Book: I thought the adventure would never end
Author: Sumedha Dogra
Genre: Fiction, Short stories
Review copy: Himalayan Book Club
Available at: Amazon.in
Recommended: Liked It
Author Sumedha Dogra brings to life tales of nostalgia in an anthology of short stories – I Thought The Adventure Would Never End. The first two stories have female characters – strong and independent. Sanju masi and Sujata, the protagonists in the two stories, are leading lives on their terms. The writer draws up charming imagery of elegant old houses, amidst nature, filled with memories, where her leading ladies indulge in their interests – nurturing plants or writing.
Are they blissful or “bored”; “jaded by pragmatism” or jubilant in a suitable existence that women in their thirties seek? Is it true that “Life stops getting better than it is” for these women? In two tender stories, Sumedha brings forth some existential questions that make us ponder.
When a television-casting agent meets the interesting Ms. Angie, does his life turn upside down? The writer weaves a captivating story in Current Affairs, wherein what seems unconventional may be the practical way to accept life’s truths. A mishap in Goa helps a young mathematics teacher discover shades of his personality. In this catching story, To Integers and beyond, the writer experiments with themes of nostalgia and narrates stories from a school in Goa.
The Last Day of the Burger starts on an enterprising and humorous note, but does it stay that way till the end? As is the penchant with most people, their lives eventually are more ironic and their destinies more tyrannical than they can bear. In childhood play, a young, athletic girl tries hard to find a place in the team of her three brothers and gives Sumedha an energetic tale to tell. The last story in the book, Goodbye, has a line that lyrically sums up the spirit of this collection – “The yellow-colored memories of languorous afternoons spent on the lap of a lover.”

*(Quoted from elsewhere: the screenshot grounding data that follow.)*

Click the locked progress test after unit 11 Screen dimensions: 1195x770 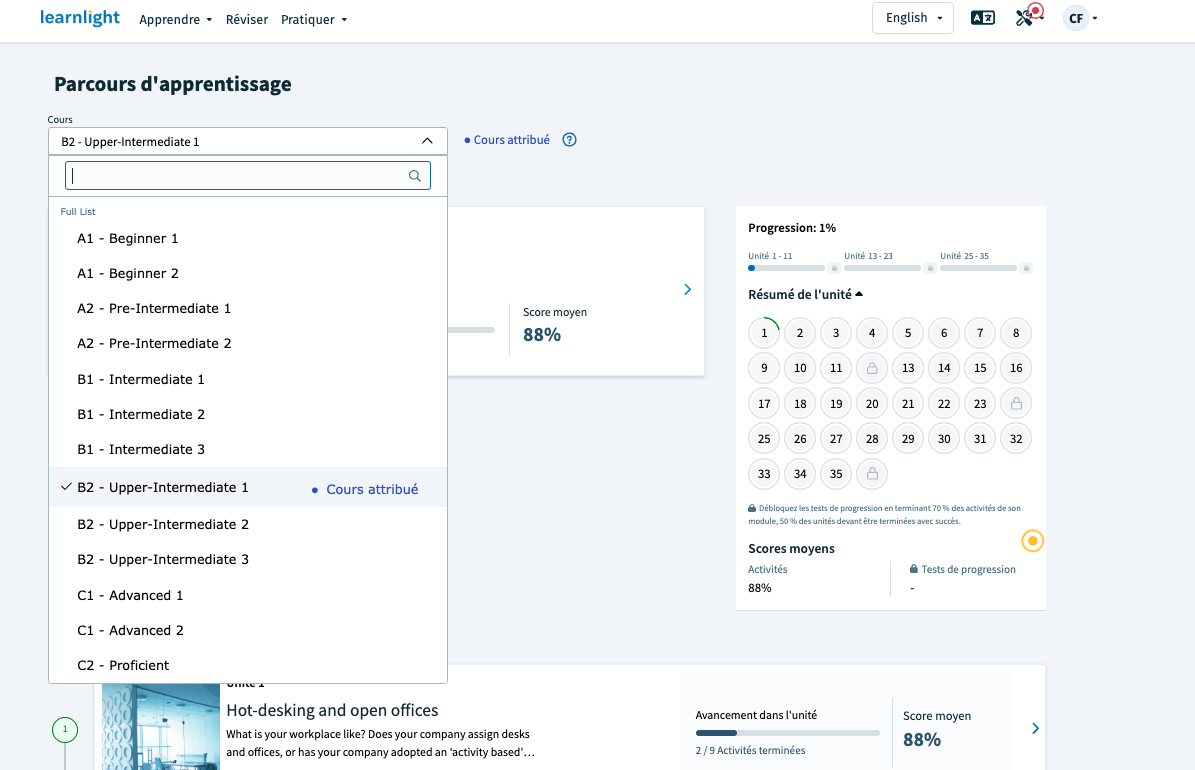[x=872, y=368]
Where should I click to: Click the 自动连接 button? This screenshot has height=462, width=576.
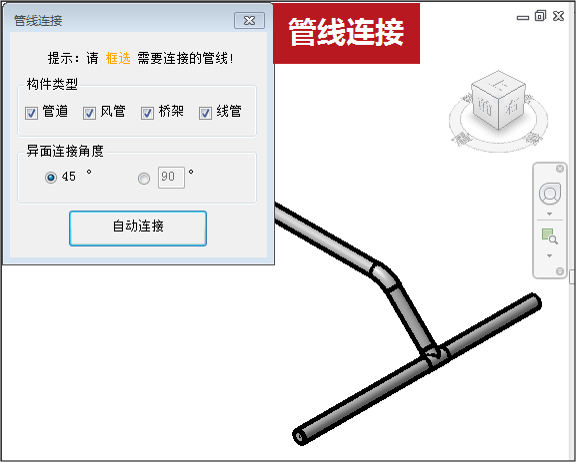(138, 228)

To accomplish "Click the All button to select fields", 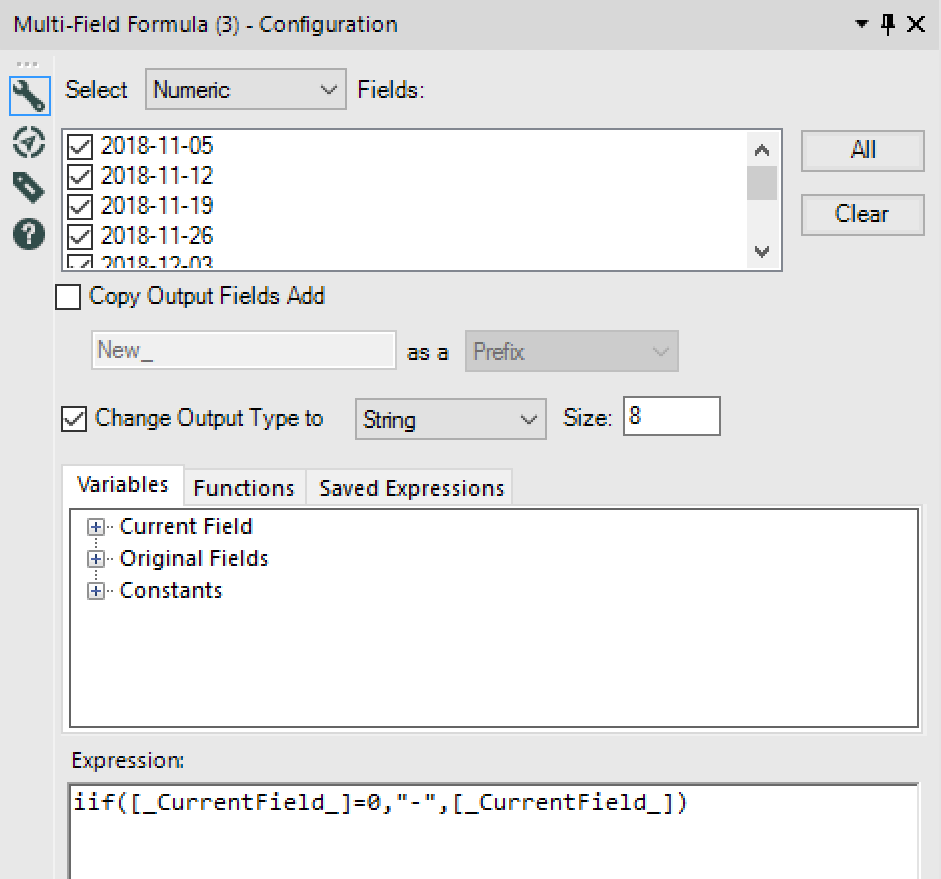I will (x=862, y=150).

The writer has crafted humane stories with love, and they reflect her power of observation and imagination. The characters are relatable and they charm us, even when we can see where the story is headed. A weak element in this book is the editing. Some stories could have fewer words and the narration could have been better. If we can look past this, then Sumedha’s work is creative and entertaining, and a worthy attempt at storytelling about ordinary people.